Many people who contacted Young after the publication of her first albatross paper assumed she was a lesbian. She is not. Young’s husband, a biological consultant, was actually an author of the paper, along with Brenda Zaun (who is also not gay, for what it’s worth). Young found the assumption offensive — not because she was being mistaken for gay, but because she was being mistaken for a bad scientist; these people seemed to presume that her research was compromised by a personal agenda. Still, some of the biologists doing the most incisive work on animal homosexuality are in fact gay.
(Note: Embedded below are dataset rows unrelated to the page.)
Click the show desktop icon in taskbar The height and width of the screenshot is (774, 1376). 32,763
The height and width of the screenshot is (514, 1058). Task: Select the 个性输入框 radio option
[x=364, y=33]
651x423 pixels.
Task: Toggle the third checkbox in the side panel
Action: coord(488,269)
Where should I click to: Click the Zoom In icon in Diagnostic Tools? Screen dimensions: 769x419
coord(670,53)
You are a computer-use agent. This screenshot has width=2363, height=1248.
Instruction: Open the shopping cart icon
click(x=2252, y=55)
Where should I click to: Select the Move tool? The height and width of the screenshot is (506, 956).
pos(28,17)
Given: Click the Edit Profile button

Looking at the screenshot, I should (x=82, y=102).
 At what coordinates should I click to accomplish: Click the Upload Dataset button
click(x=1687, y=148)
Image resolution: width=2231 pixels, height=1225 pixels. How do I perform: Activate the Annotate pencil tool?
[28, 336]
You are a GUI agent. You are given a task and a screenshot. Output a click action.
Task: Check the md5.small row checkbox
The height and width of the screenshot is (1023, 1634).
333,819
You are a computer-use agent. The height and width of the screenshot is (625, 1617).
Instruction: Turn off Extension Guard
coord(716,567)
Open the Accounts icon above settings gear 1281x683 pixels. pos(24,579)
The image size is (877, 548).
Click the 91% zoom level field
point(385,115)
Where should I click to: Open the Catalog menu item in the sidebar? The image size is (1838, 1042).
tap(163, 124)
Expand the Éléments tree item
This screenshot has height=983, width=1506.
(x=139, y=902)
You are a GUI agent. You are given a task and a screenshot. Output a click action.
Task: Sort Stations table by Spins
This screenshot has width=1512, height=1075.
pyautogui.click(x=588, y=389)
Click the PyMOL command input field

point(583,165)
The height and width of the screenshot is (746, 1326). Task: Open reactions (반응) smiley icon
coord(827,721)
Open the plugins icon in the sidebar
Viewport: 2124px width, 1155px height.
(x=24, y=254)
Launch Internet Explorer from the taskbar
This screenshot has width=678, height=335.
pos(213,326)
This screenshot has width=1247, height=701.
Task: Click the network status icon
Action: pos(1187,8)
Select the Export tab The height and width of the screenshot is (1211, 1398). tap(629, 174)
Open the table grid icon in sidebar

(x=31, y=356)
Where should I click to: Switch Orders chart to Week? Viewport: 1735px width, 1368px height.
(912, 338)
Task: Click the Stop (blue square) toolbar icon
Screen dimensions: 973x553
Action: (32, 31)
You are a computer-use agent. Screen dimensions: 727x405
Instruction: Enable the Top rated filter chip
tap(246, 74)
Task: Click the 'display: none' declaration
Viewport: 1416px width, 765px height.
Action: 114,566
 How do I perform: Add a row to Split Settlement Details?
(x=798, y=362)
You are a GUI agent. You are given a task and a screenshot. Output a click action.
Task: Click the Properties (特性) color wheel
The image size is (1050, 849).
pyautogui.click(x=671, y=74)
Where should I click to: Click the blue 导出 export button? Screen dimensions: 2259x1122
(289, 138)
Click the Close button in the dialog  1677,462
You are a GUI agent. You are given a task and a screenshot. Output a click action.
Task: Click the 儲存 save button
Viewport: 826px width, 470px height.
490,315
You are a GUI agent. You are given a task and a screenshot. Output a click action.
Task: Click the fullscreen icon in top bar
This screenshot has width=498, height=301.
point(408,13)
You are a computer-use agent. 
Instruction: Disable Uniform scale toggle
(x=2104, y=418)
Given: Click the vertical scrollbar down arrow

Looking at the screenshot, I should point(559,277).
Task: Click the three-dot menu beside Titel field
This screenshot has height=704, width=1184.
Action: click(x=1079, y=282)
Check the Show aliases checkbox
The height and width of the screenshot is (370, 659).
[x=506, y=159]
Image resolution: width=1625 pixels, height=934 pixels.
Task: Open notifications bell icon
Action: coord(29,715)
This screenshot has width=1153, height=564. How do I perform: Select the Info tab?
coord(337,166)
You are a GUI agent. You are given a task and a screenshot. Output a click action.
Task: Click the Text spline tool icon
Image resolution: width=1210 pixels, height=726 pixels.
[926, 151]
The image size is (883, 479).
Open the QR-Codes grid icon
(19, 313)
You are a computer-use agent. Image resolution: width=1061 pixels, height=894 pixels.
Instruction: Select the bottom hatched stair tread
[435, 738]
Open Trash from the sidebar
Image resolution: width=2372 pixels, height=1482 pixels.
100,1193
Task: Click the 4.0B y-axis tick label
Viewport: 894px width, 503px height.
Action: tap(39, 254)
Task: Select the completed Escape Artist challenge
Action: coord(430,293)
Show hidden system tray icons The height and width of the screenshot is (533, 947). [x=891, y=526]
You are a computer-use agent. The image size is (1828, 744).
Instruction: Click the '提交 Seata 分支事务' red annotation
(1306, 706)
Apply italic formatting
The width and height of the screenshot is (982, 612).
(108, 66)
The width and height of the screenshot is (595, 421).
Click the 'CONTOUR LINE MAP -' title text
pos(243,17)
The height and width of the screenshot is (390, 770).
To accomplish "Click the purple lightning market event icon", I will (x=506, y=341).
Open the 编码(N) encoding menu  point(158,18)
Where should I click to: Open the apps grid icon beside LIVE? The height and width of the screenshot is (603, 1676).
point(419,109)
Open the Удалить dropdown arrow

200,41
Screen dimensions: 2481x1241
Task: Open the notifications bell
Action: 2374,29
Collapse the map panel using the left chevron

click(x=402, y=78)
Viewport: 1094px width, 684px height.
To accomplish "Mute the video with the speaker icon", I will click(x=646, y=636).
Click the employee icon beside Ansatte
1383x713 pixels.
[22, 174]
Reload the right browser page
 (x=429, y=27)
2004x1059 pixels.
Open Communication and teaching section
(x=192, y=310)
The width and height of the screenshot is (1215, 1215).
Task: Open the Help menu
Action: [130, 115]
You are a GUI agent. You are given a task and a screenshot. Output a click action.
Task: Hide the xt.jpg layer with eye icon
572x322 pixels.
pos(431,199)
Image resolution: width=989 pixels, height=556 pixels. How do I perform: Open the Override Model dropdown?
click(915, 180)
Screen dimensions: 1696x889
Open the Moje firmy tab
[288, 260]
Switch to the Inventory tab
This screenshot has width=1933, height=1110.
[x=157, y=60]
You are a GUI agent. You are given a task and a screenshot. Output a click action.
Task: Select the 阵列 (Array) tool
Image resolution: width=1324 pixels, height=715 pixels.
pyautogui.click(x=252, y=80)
Several people I spoke to told me their own sexual identities either helped spur or maintain their interest in the topic; Bruce Bagemihl argued that gay and lesbian people are “often better equipped to detect heterosexist bias when investigating the subject simply because we encounter it so frequently in our everyday lives.” With a laugh, Paul Vasey told me, “People automatically assume I’m gay.” He is gay, he added, but that fact didn’t seem to detract from his amusement.
Of course, hardly anyone (except me) thinks that heterosexuals' assumption that everyone, including all non-human species, are heterosexual, might be "compromised by a personal agenda." Forty years after Stonewall, we still are fighting about that one.